You may either download a new copy of the
provided code, or replace the file
yourself with:
: > tests/expected/test.01.empty-input.out
(The colon is part of the command.)
Late submissions: The penalty for the first day late has been reduced from to 5% (from the usual 10%). Late penalties for subsequent days are still 10%. That is, if you turn in the program by Tuesday night, your score will be reduced by 5 points (out of 100); by Wednesday night, 15 points; and so on.
A shell is an application program that runs other programs on behalf of the user (see chapter 8.4.6 of the textbook). A shell reads in command lines from the user or from a script file, executing the program specified on each line. Most commands run by a shell are external executables to be executed in separate processes, but a few are built-in commands, which are implemented in the shell itself.

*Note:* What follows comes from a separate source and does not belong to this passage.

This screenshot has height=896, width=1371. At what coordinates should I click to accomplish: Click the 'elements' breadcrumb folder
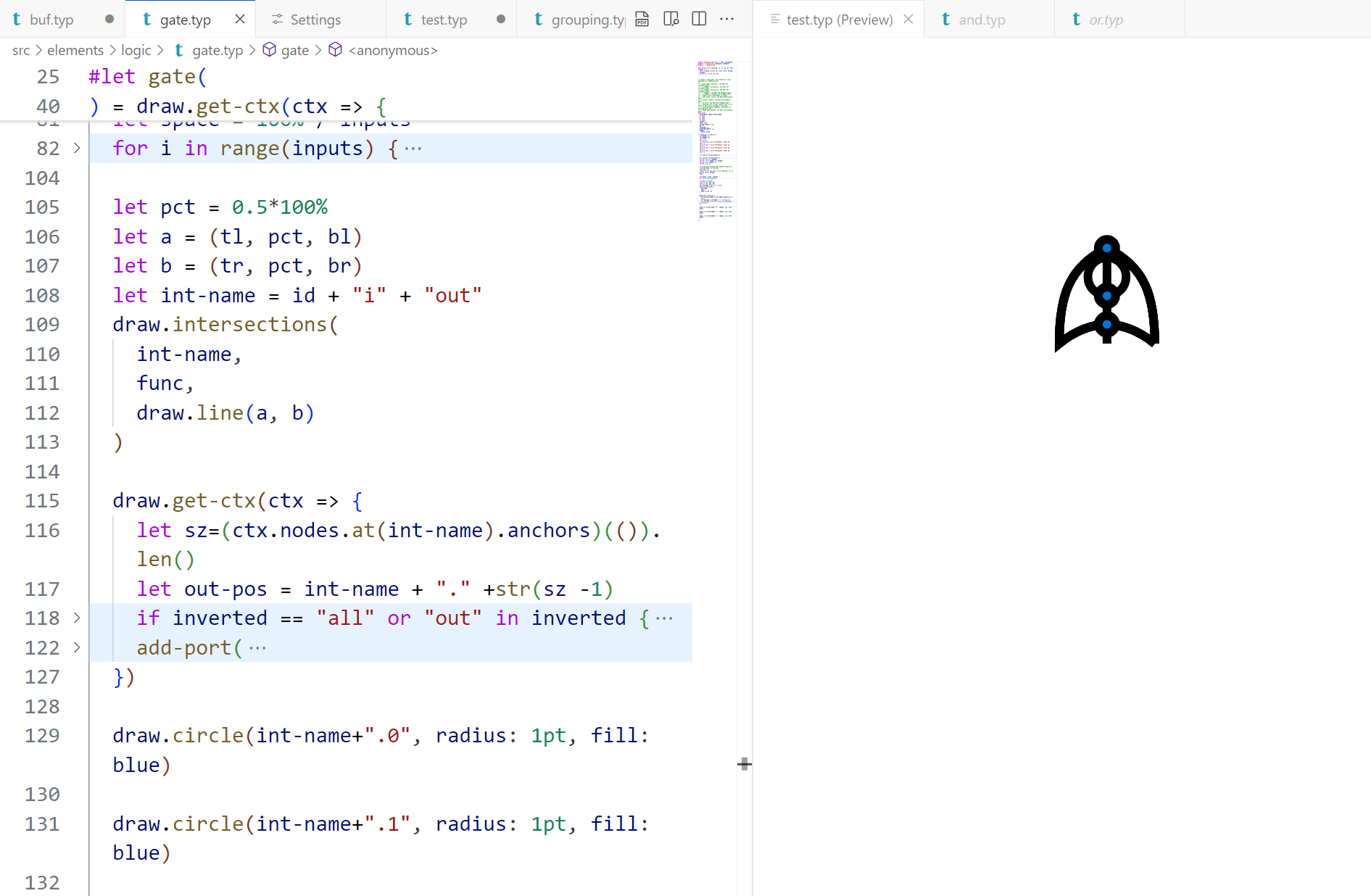pos(75,50)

More advanced shells also provide programming capabilities: variables, conditional statements, loops, and so on, but you will not be going that far in this assignment: that is more of a matter for CS 441G (compilers) or CS 450G (programming languages).
Some popular shells:
sh
, the "Bourne shell", the traditional shell provided
by Unix systems since the 1970s.
csh
, an interactive shell originally provided with
the BSD variant of Unix.
bash
, the "Bourne again shell", the standard
interactive shell on GNU/Linux, OS X, and many other modern
Unix systems. As the name might imply, bash
is a more
advanced, but backwards-compatible, reimplementation of the Bourne shell.
zsh
, a mostly Bourne-compatible shell with many
added features, even more than bash
.
cmd.exe
, the standard shell on Windows,
based on the earlier DOS shell command.com
.
Scripts in cmd
are called batch files.
PowerShell
, a more advanced shell for
Windows systems.
Your task in this assignment is to implement a simple shell that supports executing external command (programs), performing simple redirections, and evaluating a few built-in commands.
command
structure, and prototypes for
the provided functions parse_command
and free_command
.parse_command
and free_command
.Your shell should support being called in one of two ways:
./shell
: When called with no arguments, your program
should read commands from stdin
until it encounters an
end-of-file (or a command that causes it to exit). When reading from
stdin,
your shell should print the string "shell> "
(with
no newline) to stderr
as a prompt before every user input.
./shell scriptfile
: When called with an argument,
your program should open that file and read commands from it until
end-of-file (or a command that causes the shell to exit). When reading
from a script file, your shell should not print a prompt.
If there was an error opening or reading from the script (and not
simply end-of-file), your program should
print a message and exit with a nonzero status.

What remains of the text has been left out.